Jakarta, Gatra.com – Kejaksaan Agung (Kejagung) memeriksa Panitera Pengganti Pengadilan Negeri Jakarta Selatan (PN Jaksel), MH, dalam kasus dugaan korupsi penerbitan dokumen perizinan pertambangan PT Sendawar Jaya.
“Saksi yang diperiksa yaitu MH selaku Panitera Pengganti Pengadilan Negeri Jakarta Selatan,” kata Ketut Sumedana, Kepala Pusat Penerangan Hukum (Kapuspenkum) Kejagung di Jakarta, Selasa (29/8).
Tim Penyidin Pidana Khusus (Pidsus) Kejagung memeriksa MH sebagai saksi untuk tersangka Imail Thomas (IT), anggota Komisi I DPR dari Fraksi PDI-Perjuangan dan bupati Kutai Barat periode 2006–2016.
“Pemeriksaan saksi dilakukan untuk memperkuat pembuktian dan melengkapi pemberkasan dalam perkara dimaksud,” katanya.
Sebelumnya, Kejagung menetapkan Ismail Thomas sebagai tersangka dalam kasus tersebut.
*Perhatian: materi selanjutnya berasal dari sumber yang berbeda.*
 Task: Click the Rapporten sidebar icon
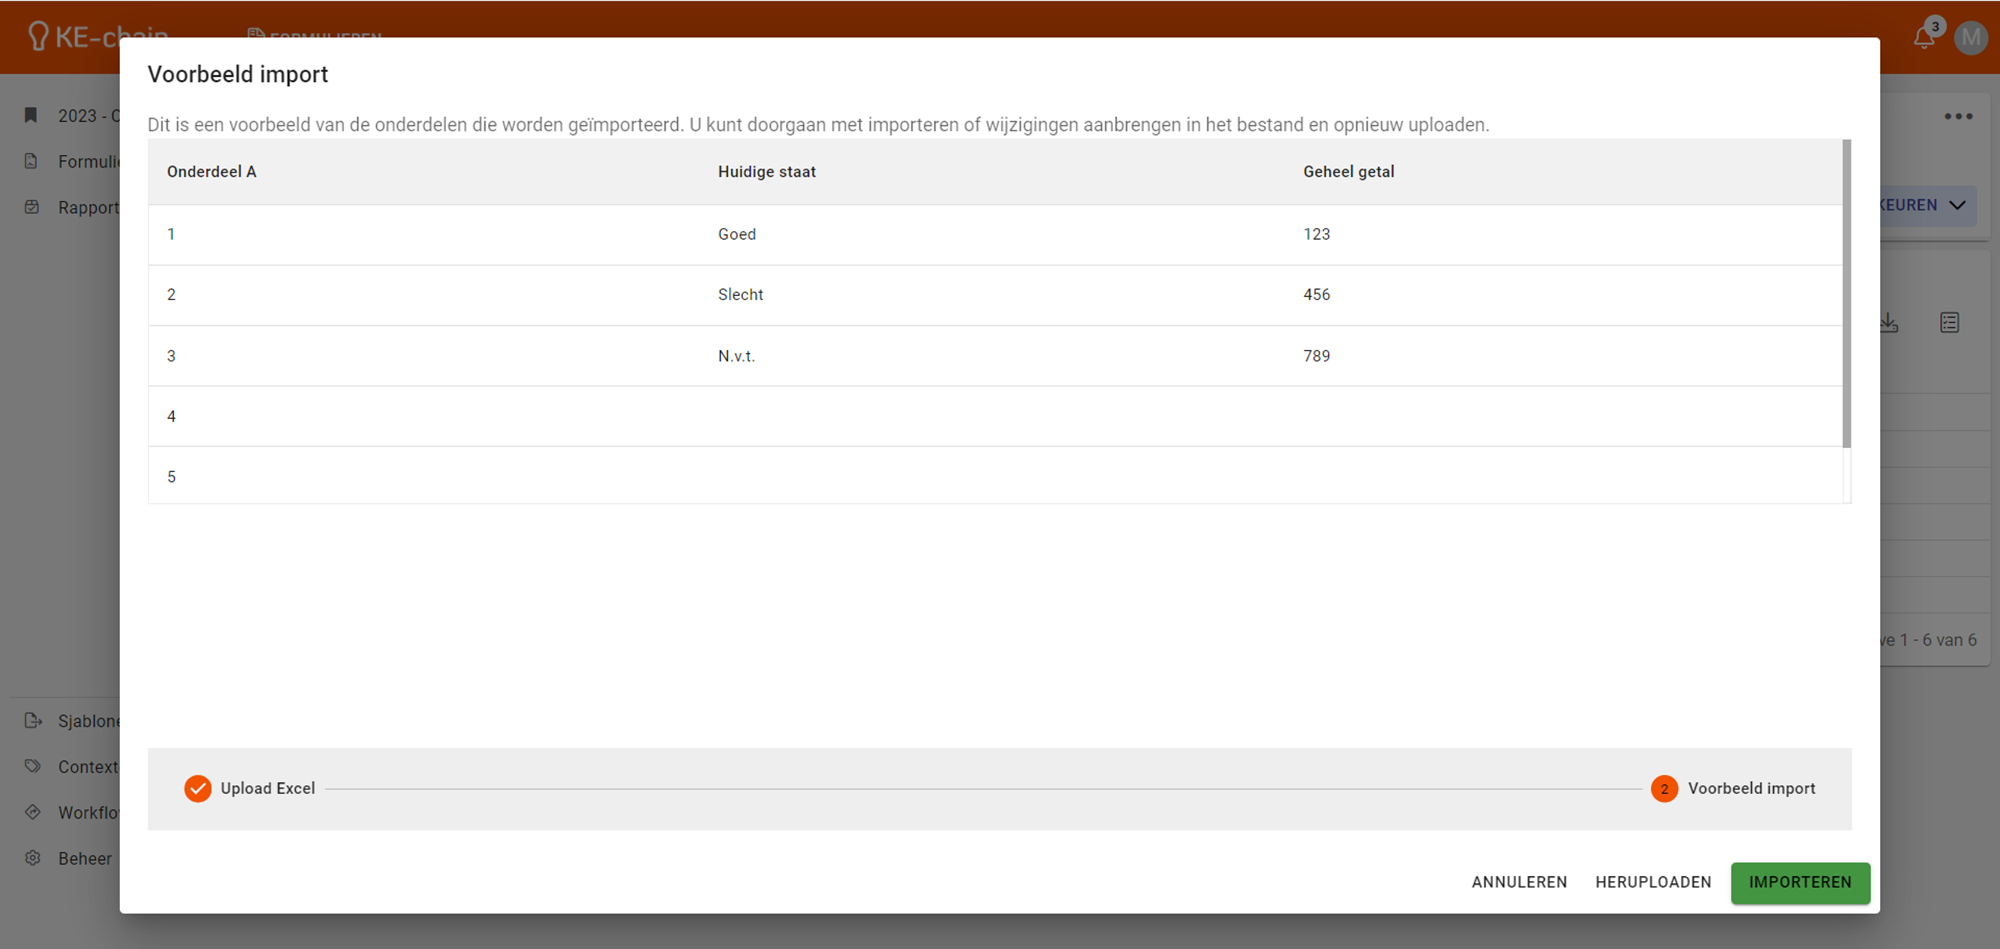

Kejagung menahan dia selama 20 hari ke depan terhitung tanggal 15 Agustus sampai dengan 3 September 2023.
Tim Penyidik Pidana Khusus (Pidsus) Kejagung menahan Ismail Thomas di Rumah Tahanan (Rutan) Negara Salemba Cabang Kejagung untuk mempercepat proses penyidikan kasus yang membelitnya.
“Berdasarkan Surat Perintah Penahanan Nomor: Prin-27/F.2/Fd.2/08/2023, tersangka IT dilakukan penahanan,” ujarnya.
Tim Pidsus Kejagung menetapkan Ismail Thomas sebagai tersangka setelah mengantongi dua bukti permulaan yang cukup atas peran yang bersangkutan dalam penerbitan dokumen perizinan pertambangan perusahaan tersebut.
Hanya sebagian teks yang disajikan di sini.